No soy de aquí, ni soy de allá
La frase «No soy de aquí, ni soy de allá» me acompaña cuando pienso en la vida nómada. En este artículo analizo cómo ese desplazamiento constante transforma las relaciones, la identidad y el sentido de pertenencia.
28 de abril · 506 palabras
En este artículo se analiza la realidad actual en la que vivimos, cada vez más líquida, cambiante y en constante movimiento. El autor hace referencia al exilio del cantautor argentino Facundo Cabral y cómo él aprendió a vivir como nómada, en un constante estado de incertidumbre.
Esta realidad es cada vez más familiar para todos, según Zygmunt Bauman, ya que vivimos en una sociedad de despedidas, relaciones de corta duración y constante adaptación.
El artículo se centra en la época estival, donde miles de jóvenes de todo el mundo se desplazan a ciudades como Barcelona o la isla de Ibiza en busca de una vida mejor.
El autor hace hincapié en la importancia de aprender a adaptarse, de vivir con poco e incluso de aprender el valor del suelo, la moneda y el trabajo. A medida que se van ajustando, algunos deciden quedarse y otros tienen que regresar.
Los que permanecen aprenden a vivir a momentos aquí y allá, utilizando cada vez menos las herramientas tecnológicas para comunicarse, centrándose en su vida presente.
En resumen, el artículo muestra la forma en que las personas se adaptan a la vida moderna en la que cada vez es más común tener que dejar atrás lo conocido y aprender a vivir con poco, buscando adaptarse a nuevos ambientes y circunstancias.
Con estas maravillosas palabras comienza el estribillo de una de las canciones más populares de Facundo Cabral, compositor y cantautor argentino. Exiliado de su país natal, aprendió a vivir como nómada, en constante estado de incertidumbre.
En este artículo analizaremos esta realidad. Es una realidad cada vez más familiar para todos, ya que, como bien dijo Zygmunt Bauman, vivimos en una modernidad cada vez más líquida, movediza, de largos despegues y aterrizajes. Es una realidad de despedidas, de "te extraño", de relaciones de corta duración.
Aún recuerdo el día en el que subí al avión. Mi madre y mi hermana estaban conmigo. Mi padre no. Ya por aquel entonces aprendí el "te extraño". Aprendí la longitud del océano y que cuando en Uruguay hace frío, en España hace calor.
Y ahora se acerca el verano. Miles de jóvenes de todo el mundo se desplazan hasta la ciudad de Barcelona. Muchos siguen en barco hasta la isla de Ibiza. Otros se desplazan hacia el norte de América, donde se ha prometido calidad de vida. Algunos se mueven hacia el oriente a encontrarse con su espíritu.
Todos dicen "chau", "adiós", "bye-bye", "au revoir", "adieu", "ciao", "sayonara", "zdravo", "zbohom", "oala", "zbogom", "kata perpisahan"...

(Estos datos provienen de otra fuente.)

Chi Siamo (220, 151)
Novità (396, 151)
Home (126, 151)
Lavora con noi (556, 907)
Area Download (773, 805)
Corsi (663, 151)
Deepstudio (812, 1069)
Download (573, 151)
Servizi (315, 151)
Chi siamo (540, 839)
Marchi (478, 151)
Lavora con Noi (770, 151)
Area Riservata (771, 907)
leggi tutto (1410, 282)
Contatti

Algunos tienen fecha de regreso, otros no. Algunos ya no volverán. Aprenderán a adaptarse. Aprenderán a ser agua. Unos pocos vivirán con mucho, otros muchos vivirán con poco. Y aprenderán el valor del suelo, de la moneda, del trabajo.
Hasta que aquel trabajo te ate, o el amor, o el clima. Entonces decides quedarte. Ya has dicho "adiós", te has adaptado y te has hecho agua. Entonces el "te extraño" ya es parte de tu vida. Vives a ratos aquí y a ratos allá. Te obsesionas con las redes, el teléfono y la telepatía. Crees que pueden escucharte y te los imaginas felices. Comienzas a usar Skype, pero de alguna forma no es lo mismo. Entonces lo dejas. Hablas cada vez menos y usas más la telepatía. Te centras en tu vida aquí. Incluso haces una lista de los muchos pros de esta nueva vida. Conoces a alguien maravilloso, que también ha estado aquí y allá y ahora está aquí. Sientes que te comprende, pero te dice que a lo mejor no se queda aquí por mucho tiempo.
Entonces el tiempo es corto e intenso. Hasta tienes la sensación de estar viviendo muy deprisa. Vives en un futuro casi inmediato, pero no en el presente. Ya te has enamorado, tienes trabajo y hay buen clima.
Entonces decides ir de visita al que fue tu país natal. Subes al avión. Han pasado siete años sin volver. Estás nervioso. Arranca el motor y poco a poco despegas. Abandonas tierra firme. Ahora más que agua eres aire. Vuelas en silencio y miras por la ventanilla. De pronto te sientes doblemente afortunado. Tienes dos familias, una por aquí y otra por allá.